LLBLGen Pro v4.0 beta has been released with support for table valued functions, SQL Server 2012 Sequence and Visual Studio 2010/2012 integration. The designer now supports the ability to assign additional namespaces and interfaces to model elements based on a rule system. Type shortcuts have been adjusted so they now make use of a setdefault length or precision.
Furthermore it provides an ability to rescan enum typeimport files without closing designer. The latest release includes an action suggestions window which highlights common actions based on the state of the project in the designer and a char <-> string systemtype converter.
The runtime framework of LLBLGen Pro v4.0 now has 30% faster entity fetch pipeline and includes new features such as query result cache, data scopes and the ability to serialize a unit of work to XML. Futhermore, true row skipping through Skip (Linq), Offset (QuerySpec) and the the ability to fetch typed lists with QuerySpec has been added.
Moreover, the QuerySpec and LINQ assemblies are now merged into the main ORMSupportClasses assembly and OData support classes are built against WCF Data Services 5.3 and now support OData v3.
According to Frans Bouma, Lead Developer, the final release of LLBLGen Pro v4 is slated to release in the first half of April 2013.

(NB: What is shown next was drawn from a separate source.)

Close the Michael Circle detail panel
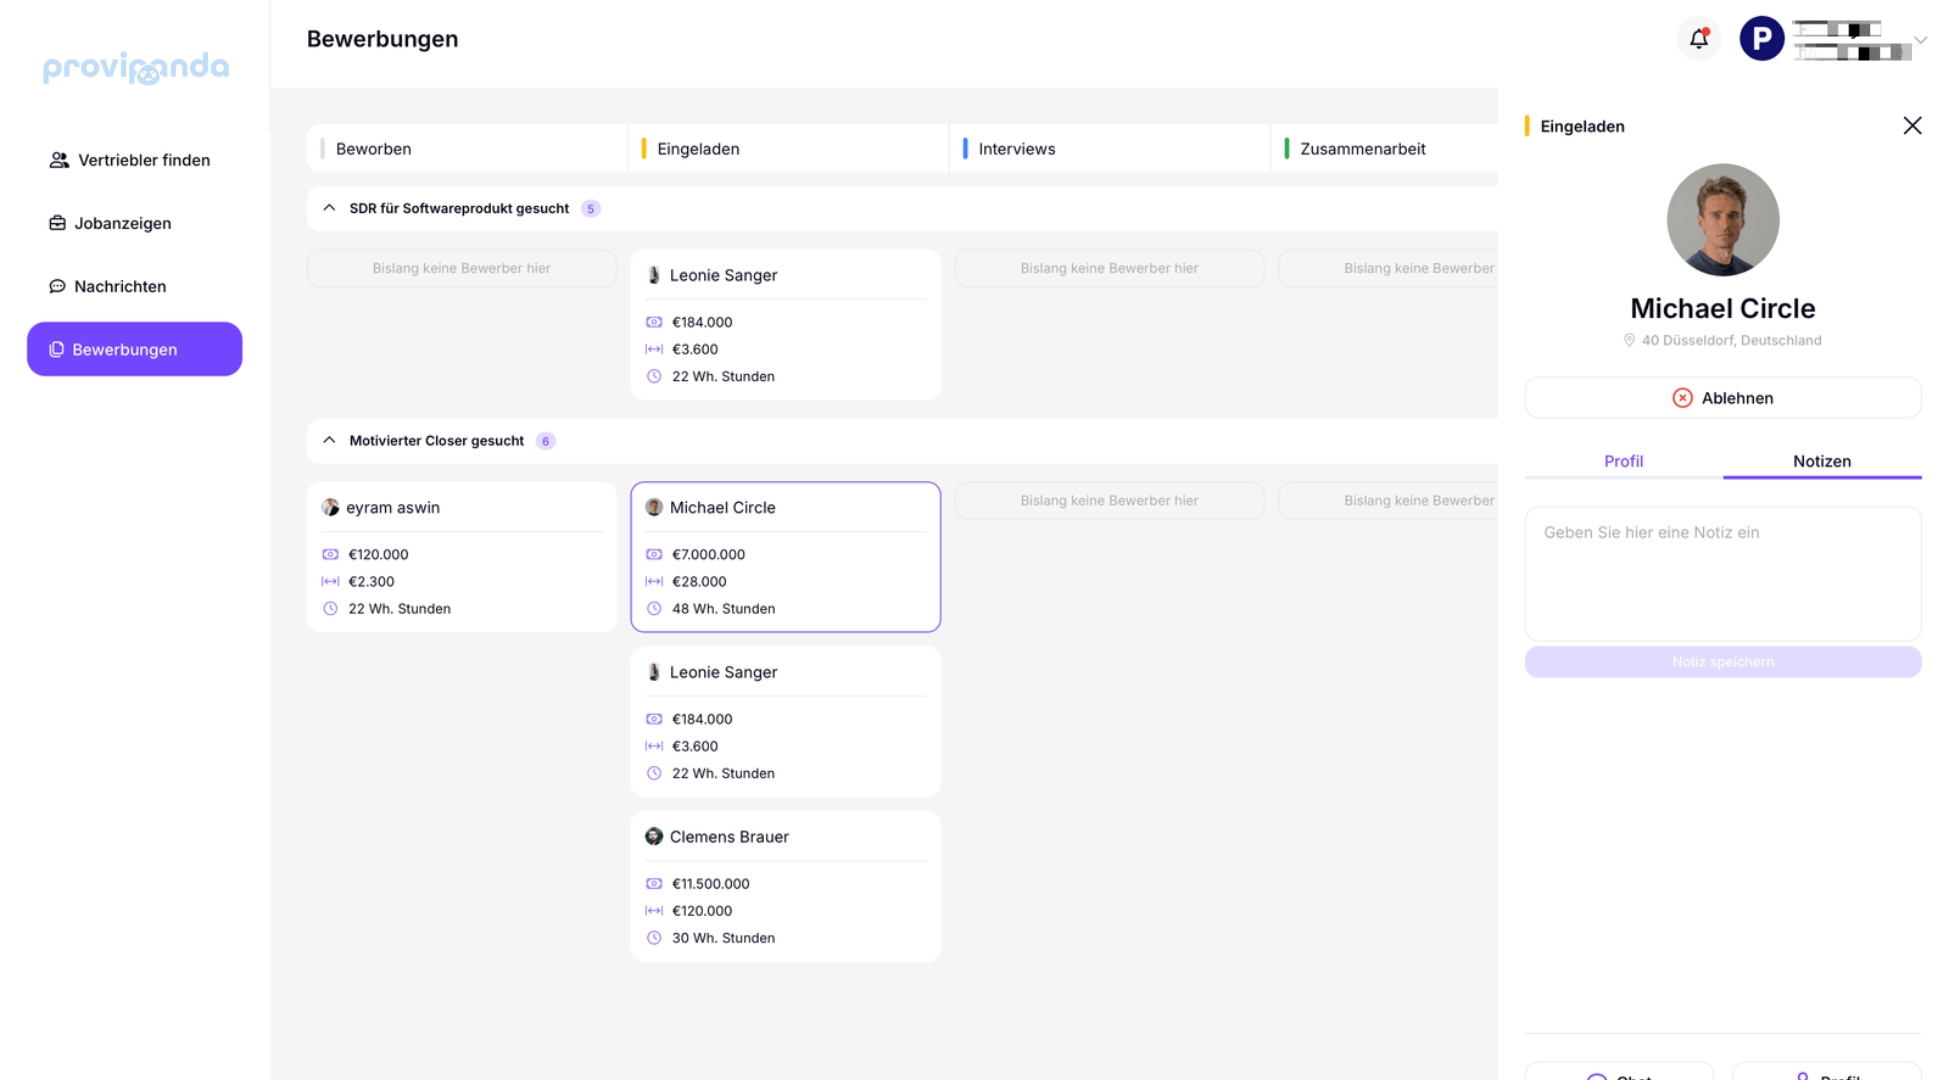This screenshot has width=1949, height=1080. pyautogui.click(x=1911, y=126)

InfoQ had a brief chat with Frans to know more about LLBLGen Pro
InfoQ: Can you share with us the advantage of using LLBLGen Pro?
LLLGen Pro lets you focus on the entity model, which is the source for both the entity classes and the tables the entities are mapped on, so there's just one source for both sides of the O/R mapping. The LLBLGen Pro designer makes working with that model easy and straightforward, and the model validation and code generation process makes it impossible to end upwith entity classes + mappings which don't work or don't represent the modelin the first place. This allows users to save a lot of time which can be spent on writing functionality instead.
InfoQ: How different is LLBLGen Pro v4.0 when compared to its previous versions?
With every version we introduce some major and some minor features. For both the designer and the runtime, v4 is a continuation of v3.5, however for the designer we added full Visual Studio 2010/2012 integration, which means the design experience will change (more in line of what Visual Studio 2012 offers) for the users who opt for using the designer
inside Visual Studio 2012. That's the most visible change we made.
The runtime received some major features like Table-valued-functions support and a feature what we call DataScopes which can be seen as a disconnected 'context' or 'session' so an entity manager + unit of work in one, which allow a developer to create LoB apps with very little code yet with full control over UI and all other code.
So with every new version we try to refine / refactor the code from previous versions, avoid to break existing applications, yet try to build new features on top of that basis.
InfoQ: Do you have any plan to release free version?
It's not free because it's a commercial product, like Visual Studio.NET is a commercial product. We have plans for a free version though when V4 RTMs, however the exact details about the SKUs haven't been made public yet.